The healthcare industry is undergoing a transformation driven by the rapid advancements in artificial intelligence (AI), deep learning, machine learning, and data management. The integration of these technologies into healthcare applications holds great promise for improving medical diagnostics, treatment planning, and patient outcomes.

As healthcare data become increasingly complex and voluminous—comprising medical images (X-rays, MRIs, CT scans, etc.), patient records, genetic data, and streamline IoT data—the need for advanced image processing and data management techniques has never been more urgent. In addition, distributed learning strategies associated with privacy concerns and data heterogeneity also need to be handled. Medical systems must be able to deal with large, diverse datasets that are often multimodal, unstructured, and heterogeneous.
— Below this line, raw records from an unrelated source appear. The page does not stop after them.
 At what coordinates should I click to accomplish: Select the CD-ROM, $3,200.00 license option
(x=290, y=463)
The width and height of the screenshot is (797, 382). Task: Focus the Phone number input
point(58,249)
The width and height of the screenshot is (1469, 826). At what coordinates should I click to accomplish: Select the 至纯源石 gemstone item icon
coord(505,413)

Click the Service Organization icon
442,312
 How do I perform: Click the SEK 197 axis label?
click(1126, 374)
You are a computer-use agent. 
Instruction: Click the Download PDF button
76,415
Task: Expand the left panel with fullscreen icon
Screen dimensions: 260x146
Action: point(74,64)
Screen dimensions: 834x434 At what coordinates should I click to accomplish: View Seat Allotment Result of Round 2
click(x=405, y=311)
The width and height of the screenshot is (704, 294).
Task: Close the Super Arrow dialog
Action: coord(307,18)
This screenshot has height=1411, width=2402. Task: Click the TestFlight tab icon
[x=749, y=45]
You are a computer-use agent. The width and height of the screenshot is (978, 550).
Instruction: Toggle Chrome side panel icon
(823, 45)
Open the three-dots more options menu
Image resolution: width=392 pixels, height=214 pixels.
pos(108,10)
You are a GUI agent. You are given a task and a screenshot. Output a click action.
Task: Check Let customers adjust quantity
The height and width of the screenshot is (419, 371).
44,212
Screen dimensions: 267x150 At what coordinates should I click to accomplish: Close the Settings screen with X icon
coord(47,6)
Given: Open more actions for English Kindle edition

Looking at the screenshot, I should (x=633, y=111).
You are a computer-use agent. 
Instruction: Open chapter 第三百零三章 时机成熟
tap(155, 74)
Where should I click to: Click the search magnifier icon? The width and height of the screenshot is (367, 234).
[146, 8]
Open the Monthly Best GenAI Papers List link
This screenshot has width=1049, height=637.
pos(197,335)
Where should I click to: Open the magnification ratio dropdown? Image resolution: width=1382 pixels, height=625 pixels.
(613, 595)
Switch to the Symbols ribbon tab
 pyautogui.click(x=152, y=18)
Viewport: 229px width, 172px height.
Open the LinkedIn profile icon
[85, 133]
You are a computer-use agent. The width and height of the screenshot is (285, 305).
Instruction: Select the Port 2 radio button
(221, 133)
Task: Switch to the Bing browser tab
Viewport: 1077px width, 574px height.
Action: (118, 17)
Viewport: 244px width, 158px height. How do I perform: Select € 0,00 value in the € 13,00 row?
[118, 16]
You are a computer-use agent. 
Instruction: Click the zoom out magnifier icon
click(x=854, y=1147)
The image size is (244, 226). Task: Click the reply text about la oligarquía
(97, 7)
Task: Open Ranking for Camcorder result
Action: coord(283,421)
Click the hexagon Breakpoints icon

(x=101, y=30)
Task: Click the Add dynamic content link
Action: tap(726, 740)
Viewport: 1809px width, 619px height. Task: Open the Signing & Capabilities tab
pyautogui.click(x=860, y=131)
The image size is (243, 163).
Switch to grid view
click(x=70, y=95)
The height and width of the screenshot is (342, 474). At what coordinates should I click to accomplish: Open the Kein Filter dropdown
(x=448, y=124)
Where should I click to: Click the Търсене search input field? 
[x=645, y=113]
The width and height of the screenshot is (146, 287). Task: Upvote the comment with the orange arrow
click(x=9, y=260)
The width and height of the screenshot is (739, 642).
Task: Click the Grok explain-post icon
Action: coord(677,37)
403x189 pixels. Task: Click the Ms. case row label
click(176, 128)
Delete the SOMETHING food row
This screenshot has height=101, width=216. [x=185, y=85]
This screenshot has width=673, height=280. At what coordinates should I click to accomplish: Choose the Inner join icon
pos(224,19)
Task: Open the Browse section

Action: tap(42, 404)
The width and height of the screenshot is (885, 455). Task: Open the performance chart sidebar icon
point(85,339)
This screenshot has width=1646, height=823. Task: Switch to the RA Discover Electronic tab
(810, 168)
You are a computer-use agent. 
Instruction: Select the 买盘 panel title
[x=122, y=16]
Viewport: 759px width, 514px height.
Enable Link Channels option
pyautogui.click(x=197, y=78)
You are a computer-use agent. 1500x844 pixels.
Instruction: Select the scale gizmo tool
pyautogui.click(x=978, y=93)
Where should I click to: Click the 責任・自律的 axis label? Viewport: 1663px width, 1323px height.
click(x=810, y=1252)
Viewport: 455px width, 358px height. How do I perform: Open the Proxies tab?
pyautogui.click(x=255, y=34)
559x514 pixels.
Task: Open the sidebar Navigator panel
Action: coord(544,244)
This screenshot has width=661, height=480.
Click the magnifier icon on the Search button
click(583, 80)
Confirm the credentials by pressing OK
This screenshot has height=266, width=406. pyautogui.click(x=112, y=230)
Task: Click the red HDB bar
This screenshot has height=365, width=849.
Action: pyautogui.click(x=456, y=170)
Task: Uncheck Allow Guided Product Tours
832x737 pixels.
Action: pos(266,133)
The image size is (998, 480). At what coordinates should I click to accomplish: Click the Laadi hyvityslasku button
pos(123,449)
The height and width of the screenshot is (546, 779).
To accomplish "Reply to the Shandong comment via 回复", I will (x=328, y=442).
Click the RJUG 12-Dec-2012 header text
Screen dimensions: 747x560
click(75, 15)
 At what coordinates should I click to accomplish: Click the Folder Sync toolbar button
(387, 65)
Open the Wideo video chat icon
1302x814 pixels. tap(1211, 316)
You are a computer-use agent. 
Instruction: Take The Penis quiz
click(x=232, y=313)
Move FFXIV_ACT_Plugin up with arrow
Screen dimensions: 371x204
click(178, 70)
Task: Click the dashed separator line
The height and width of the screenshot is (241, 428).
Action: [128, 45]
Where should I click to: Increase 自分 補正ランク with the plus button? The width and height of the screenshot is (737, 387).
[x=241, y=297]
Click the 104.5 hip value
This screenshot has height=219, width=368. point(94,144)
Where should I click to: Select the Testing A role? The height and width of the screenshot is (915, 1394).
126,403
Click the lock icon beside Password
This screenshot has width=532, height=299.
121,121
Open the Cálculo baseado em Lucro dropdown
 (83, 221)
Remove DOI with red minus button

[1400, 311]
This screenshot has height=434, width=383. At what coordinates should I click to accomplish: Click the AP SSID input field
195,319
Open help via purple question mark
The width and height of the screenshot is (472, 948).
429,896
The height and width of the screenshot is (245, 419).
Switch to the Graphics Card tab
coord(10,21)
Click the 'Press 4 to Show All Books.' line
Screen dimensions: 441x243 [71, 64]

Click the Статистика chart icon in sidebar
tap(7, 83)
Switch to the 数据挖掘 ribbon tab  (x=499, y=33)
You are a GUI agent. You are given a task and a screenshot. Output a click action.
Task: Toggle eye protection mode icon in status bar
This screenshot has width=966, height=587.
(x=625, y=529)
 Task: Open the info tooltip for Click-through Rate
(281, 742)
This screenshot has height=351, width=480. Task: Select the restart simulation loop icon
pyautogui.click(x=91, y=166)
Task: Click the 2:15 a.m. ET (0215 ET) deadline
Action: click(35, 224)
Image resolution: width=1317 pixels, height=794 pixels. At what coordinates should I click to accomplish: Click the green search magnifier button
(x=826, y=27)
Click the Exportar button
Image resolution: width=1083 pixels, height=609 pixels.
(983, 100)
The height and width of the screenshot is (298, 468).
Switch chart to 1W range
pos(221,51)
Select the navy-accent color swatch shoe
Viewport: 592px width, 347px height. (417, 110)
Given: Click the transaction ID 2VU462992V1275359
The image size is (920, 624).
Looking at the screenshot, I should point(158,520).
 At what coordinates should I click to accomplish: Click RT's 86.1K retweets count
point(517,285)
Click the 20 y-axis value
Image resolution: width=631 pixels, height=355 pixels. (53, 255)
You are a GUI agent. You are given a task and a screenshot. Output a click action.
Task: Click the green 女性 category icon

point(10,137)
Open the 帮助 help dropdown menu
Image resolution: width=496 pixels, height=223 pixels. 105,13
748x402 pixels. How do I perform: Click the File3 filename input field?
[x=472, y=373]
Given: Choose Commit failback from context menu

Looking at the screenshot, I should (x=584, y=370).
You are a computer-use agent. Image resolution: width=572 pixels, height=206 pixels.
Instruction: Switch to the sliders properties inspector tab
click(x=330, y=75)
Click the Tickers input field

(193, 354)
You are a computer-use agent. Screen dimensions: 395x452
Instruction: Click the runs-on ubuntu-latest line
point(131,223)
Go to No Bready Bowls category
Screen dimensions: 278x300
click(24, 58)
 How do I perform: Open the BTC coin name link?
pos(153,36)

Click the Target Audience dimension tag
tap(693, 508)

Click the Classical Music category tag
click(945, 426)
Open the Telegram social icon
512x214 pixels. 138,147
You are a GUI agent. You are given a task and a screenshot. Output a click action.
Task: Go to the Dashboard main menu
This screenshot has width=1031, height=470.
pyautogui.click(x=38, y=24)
Efficient processing, analysis, and retrieval of medical images and associated data are critical in providing timely and accurate diagnoses, personalized medicine, and enhanced treatment monitoring. Moreover, with the rapid adoption of artificial intelligence (AI) and deep learning models, there is an increasing focus on improving the accuracy and interpretability of AI models for healthcare applications. This Special Issue seeks to explore the latest advancements in data management and image processing techniques that enable intelligent healthcare solutions, from early detection to personalized treatment.

In this context, large data management guided by decentralized learning strategies like distributed learning and federated learning could be used. Indeed, while distributed learning relies on centralized data storage and communication, federated learning emphasizes decentralized data management and privacy, making it more suitable for scenarios where data security is a priority.

This Special Issue will highlight cutting-edge research and developments aimed at overcoming the technological and computational challenges in healthcare data management and medical image processing. The goal is to showcase innovative methods, solutions, and practical applications that can enhance the effectiveness of healthcare delivery through advanced artificial intelligence, data management and image processing techniques. This Special Issue will also explore recent developments in the application of federated and or distributed learning for the diagnosis and management of medical diseases. We invite contributions that investigate new approaches, methodologies, and challenges in deploying AI-based models in clinical environments, as well as research that highlights its benefits in improving healthcare outcomes.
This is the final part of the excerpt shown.